Ausgabe 2/1999   Mar. / Apr.


Editorial

Neulich durfte ich am eigenen Leib eine besondere Form der Konsumförderung erleben: Die geschenkgesteuerte Nachfolgeinvestition.

Es war mal wieder eine gute Gelegenheit, mich mit einem Geschenk zu bedenken. Man hatte eine hervorragende Idee, trommelte zahlreiche Menschen zusammen, sammelte eine Menge Geld und kaufte einen Fahrradanhänger.

Es handelt sich um einen richtig luxuriösen Einradanhänger mit wasserdichter und abschließbarer Transportbox und Aufhängung an der Hinterradachse.

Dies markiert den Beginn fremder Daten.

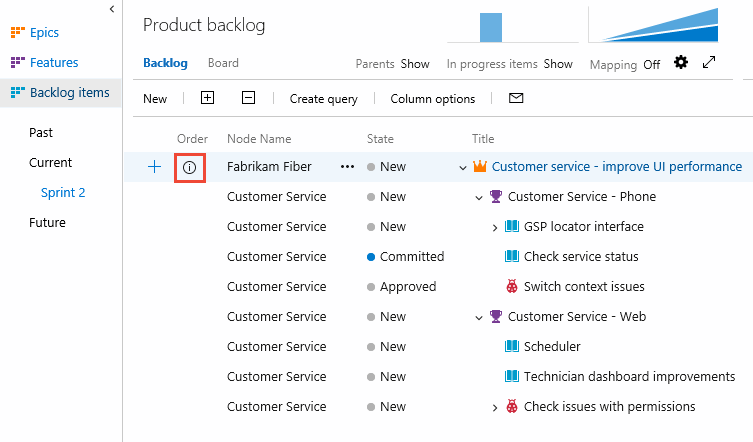The image size is (753, 442).
Task: Open backlog settings gear icon
Action: pyautogui.click(x=681, y=63)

Diese Art der Aufhängung führt jedoch zu einem kleinem Problem: am Hinterrad ist eine Spezialachse erforderlich. Wenn nun jemand meint, es sei ein Problem, diese zu beschaffen – nein, sie lag sogar bei.

Leider verfügt mein Fahrrad über eine Nabenschaltung (so eine richtig alte zweizügige 5-Gang-Nabe von Sachs) und da tut sich nix mit Spezialachse.

Also wird jetzt die lange hinausgeschobene Anschaffung eines neuen Rades mit Kettenschaltung endlich ein wenig beschleunigt.

Was mich daran jedoch ein wenig stört, ist die Tatsache, daß die Anhänger-kaufende Person dem Verkäufer ihr technisches Unverständnis deutlich gemacht und deshalb eine besonders genaue Beratung erwartet hat.

Daß mein Fahrrad eine Nabenschaltung hat, war bekannt. Nur leider ließ der Verkäufer auch nicht mit der kleinsten Andeutung durchblicken, daß sich der Anhänger nicht an allen Rädern problemlos anbringen läßt.

Ist das die Art von Beratung, die ich im Fachhandel erwarten darf? Oder kennt vielleicht ein technisch begabtes ADFC-Mitglied eine Möglichkeit, einen solchen Anhänger an einem Rad mit Nabenschaltung zu verwenden?